Mais année après année nous avons dû faire face à des défis énormes. Les épreuves que nous avons rencontrées nous ont poussé à innover. Notre dernier projet visait notamment à développer l'agroforesterie pour répondre au changement climatique. Or, malgré les efforts consentis il s'est avéré impossible d'atteindre des salaires minimaux d'employées agricoles, déjà ridiculement bas à Genève (17.87 CHF/h brut sans qualification) et donc de vivre décemment de cette activité exigeante.

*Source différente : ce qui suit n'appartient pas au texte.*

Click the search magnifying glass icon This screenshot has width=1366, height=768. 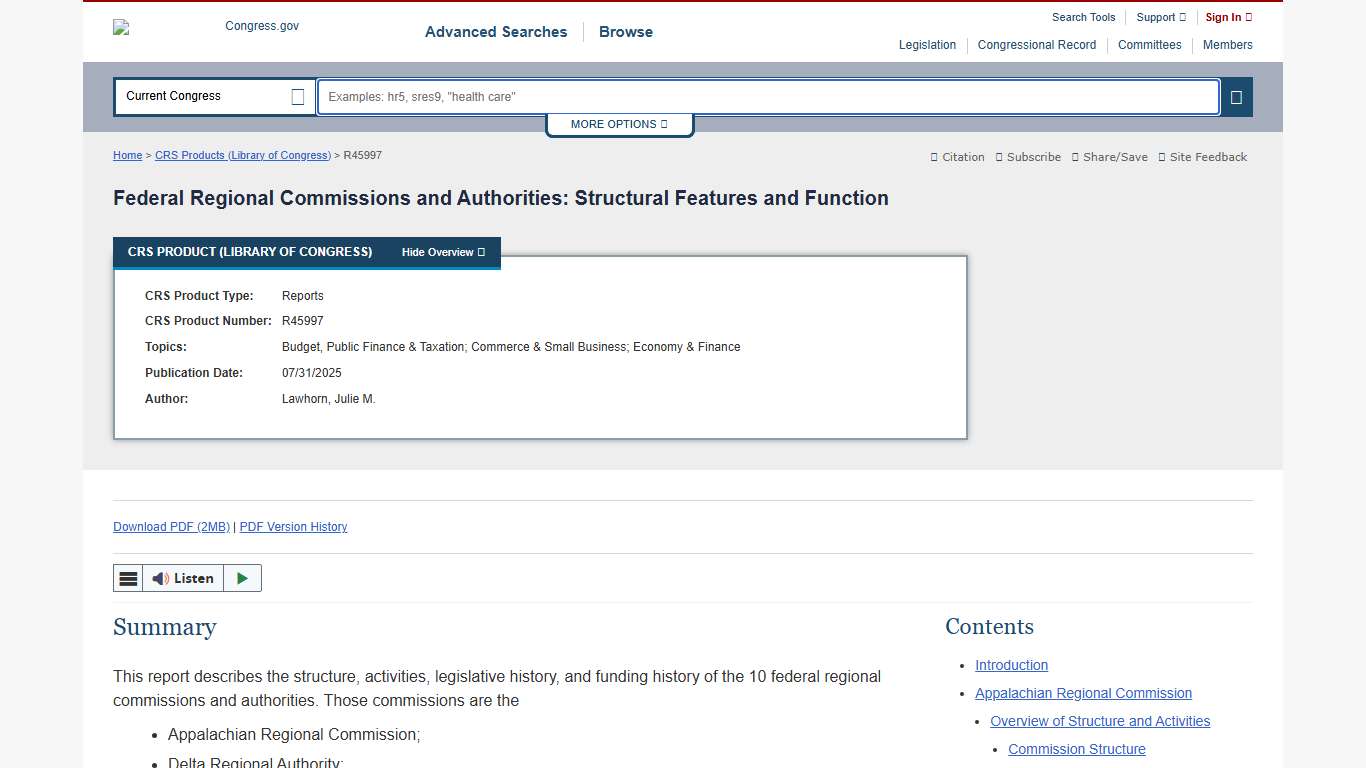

Ceci est dû à plusieurs facteurs, sur lesquels nous n'avons pas de prise. L’agriculture en général et l’élevage laitier en particulier engendrent une grande charge de travail associée à une précarité financière. S'installer en tant que nouvelle exploitation agricole est un parcours du combattant, étant donnée que la politique agricole favorise l'accroissement des exploitations plutôt que l'installation et la diversité des productions et des structures. La Coopérative les Chèvres de la Touviere a voulu rendre possible une agriculture collective, avec des emplois à temps partiel, basée sur les revenus des ventes des produits à prix fort grâce à la vente directe - mais les freins et les charges étaient trop importantes: Devant l'interdiction du partage matériel d'une entreprise agricole ancrée dans la Loi sur le droit foncier et rural (LDFR), elle s'est vu refuser le statut d'une entreprise agricole et de ce fait l'accès à des aides et le droit de louer des terrains supplémentaires afin d'améliorer sa situation sur le long terme. Ne disposant d'aucun logement agricole compris dans le bail, les chevrières se voyaient contraintes à payer des loyers genevois. Un équilibre financier était difficile à atteindre dans ces conditions, malgré le fait que la vente de produit a été exemplaire.

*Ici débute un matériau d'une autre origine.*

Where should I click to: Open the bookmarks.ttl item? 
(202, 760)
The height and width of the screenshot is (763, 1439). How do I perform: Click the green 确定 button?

Durant ces années, nous avons bénéficié de nombreux soutiens citoyens et d'une forte reconnaissance. L’engouement pour le projet des chèvres témoigne du besoin réel de la population genevoise de renforcer le lien entre alimentation et agriculture. Des milliers de visiteurs, enfants et adultes, ont découvert notre métier et ont parfois vu des chèvres pour la première fois.
Quitter nos chèvres (qui ont toutes pu être replacées vivantes chez des particuliers et dans des fermes), nos collègues, nos clients, nos partenaires nous déchire le coeur. Mais après neuf ans nous arrivons à la conclusion que les enjeux structurels à la pérennisation de la Coopérative s’avèrent trop importants et qu’il ne nous est plus possible de poursuivre cette aventure. Notre projet vient dorénavant allonger la liste des exploitations agricoles qui stoppent leurs activités en Suisse chaque année.

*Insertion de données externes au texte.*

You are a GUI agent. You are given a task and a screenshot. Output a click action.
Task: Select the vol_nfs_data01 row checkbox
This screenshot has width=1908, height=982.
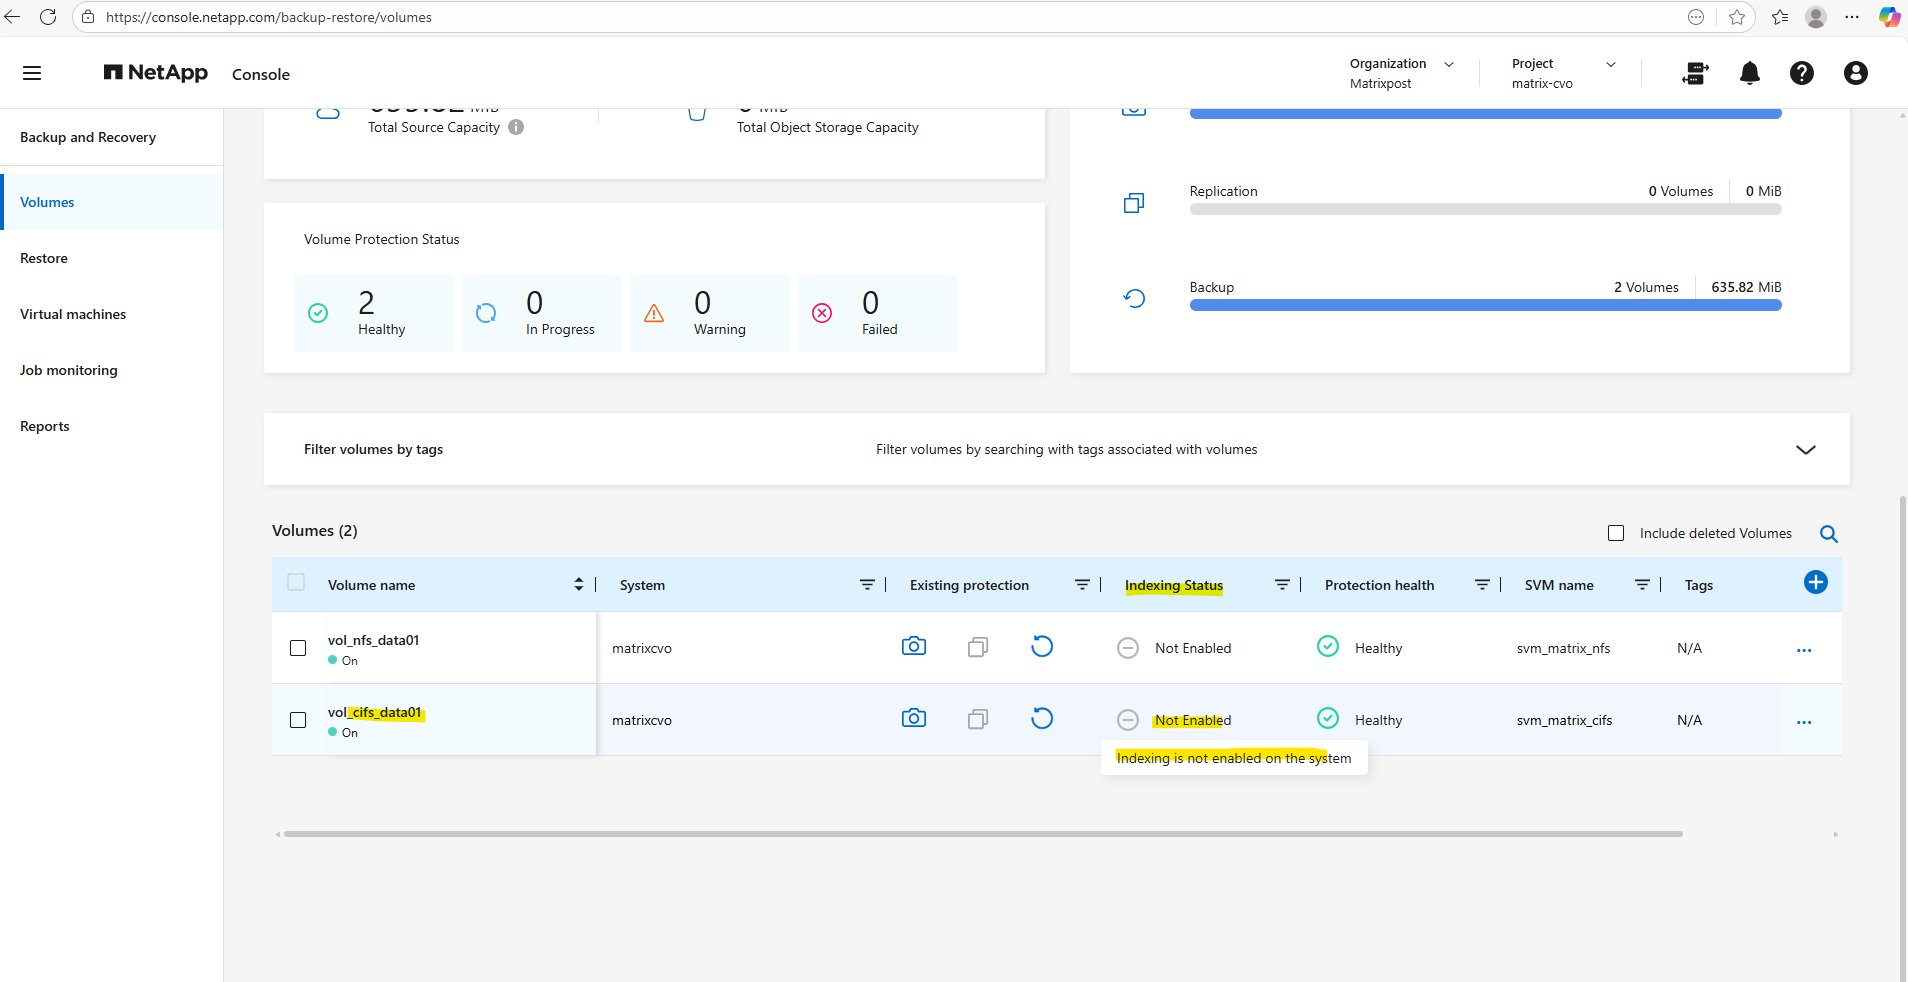point(298,648)
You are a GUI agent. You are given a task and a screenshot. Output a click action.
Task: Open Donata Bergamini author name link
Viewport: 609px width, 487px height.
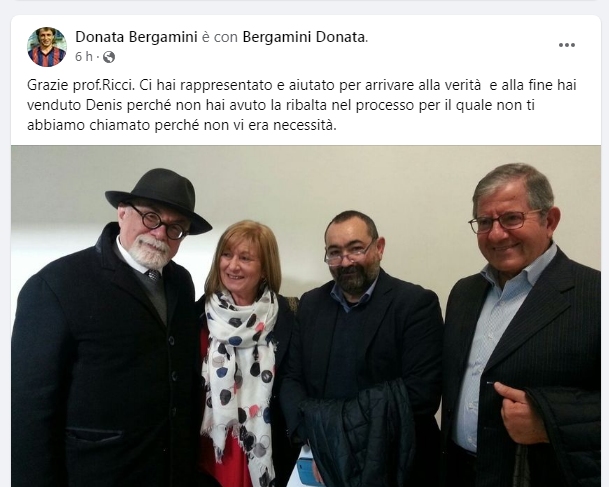[136, 37]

Heureusement, nos collègues des autres fermes continuent à se battre pour offrir une alimentation locale et de qualité. Parmi eux, le Domaine de la Touvière, indépendant de notre coopérative, qui continue son activité.
Nous espérons que notre témoignage contribuera au sursaut nécessaire pour développer et consolider une agriculture paysanne de proximité et durable, à Genève et ailleurs.